**EXERCICE:** Recopiez les lignes suivantes en remplaçant « pixels » par « px » et en gardant tout le reste intact. N'incluez pas les images dans votre réponse.

**LIGNES RECENSÉES:**
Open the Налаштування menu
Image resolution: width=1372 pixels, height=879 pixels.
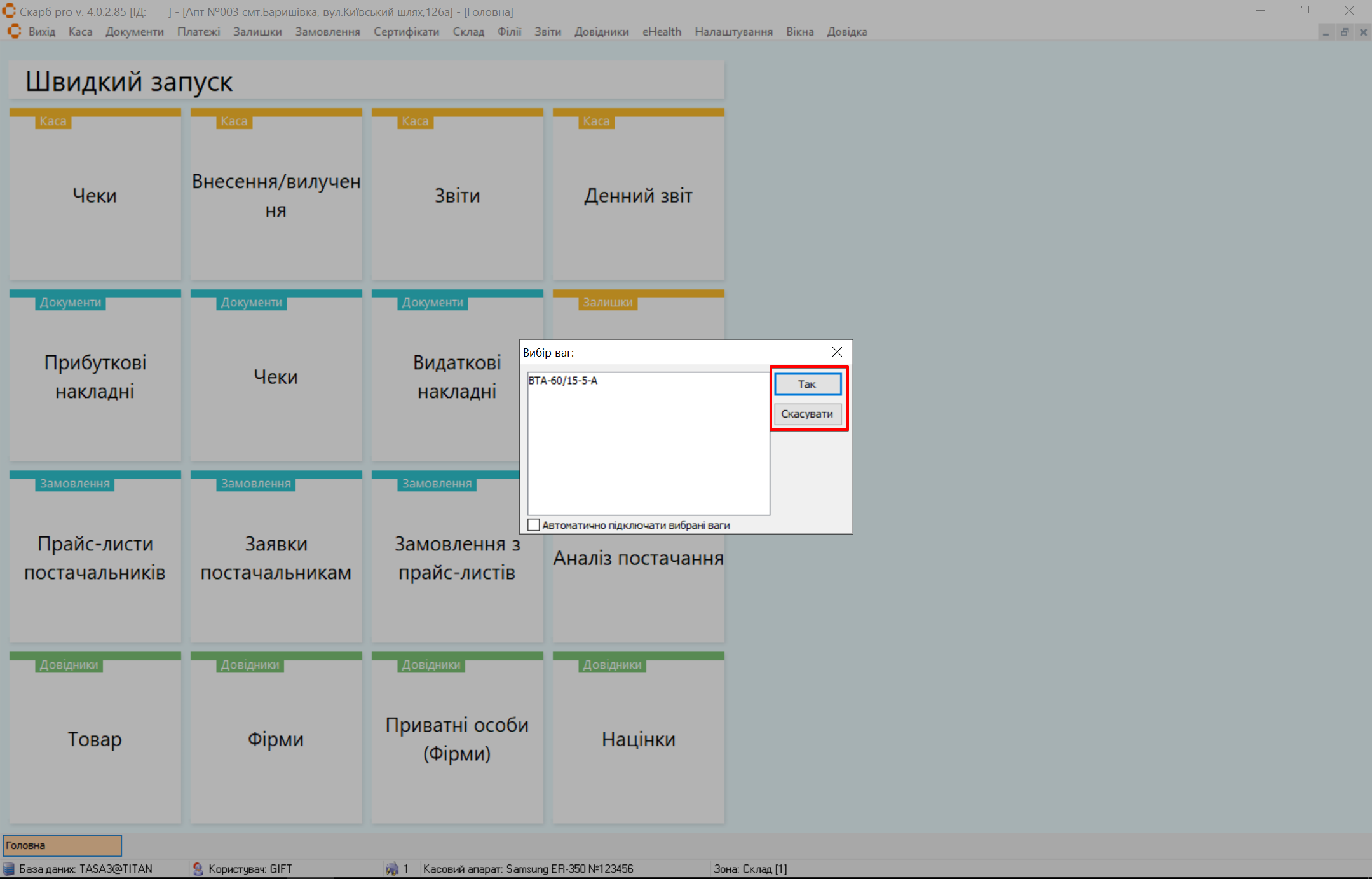click(x=733, y=32)
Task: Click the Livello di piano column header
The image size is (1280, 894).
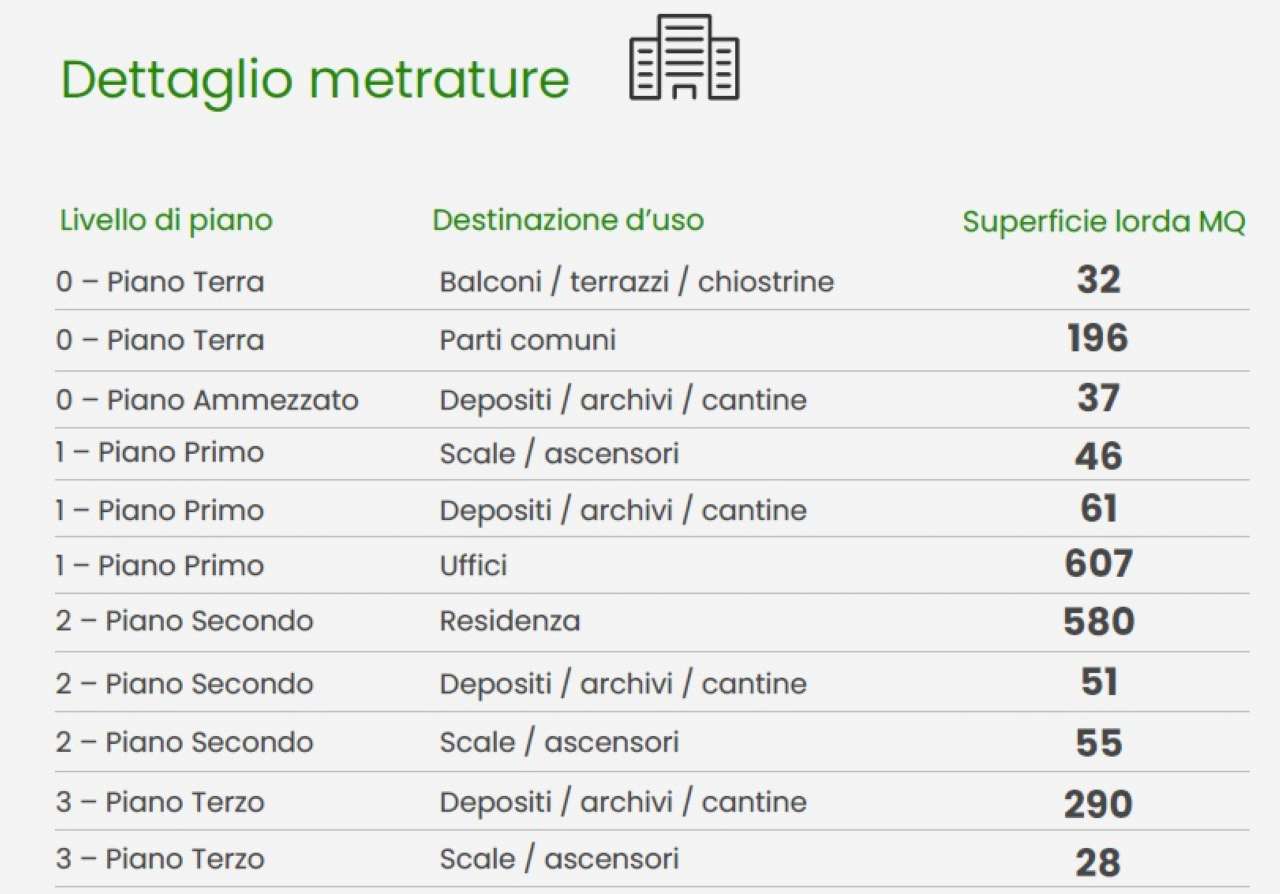Action: tap(166, 220)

**RÉSULTAT:**
Open the Налаштування menu
Image resolution: width=1372 px, height=879 px.
click(x=733, y=32)
Task: Click the Livello di piano column header
The image size is (1280, 894).
Action: tap(166, 220)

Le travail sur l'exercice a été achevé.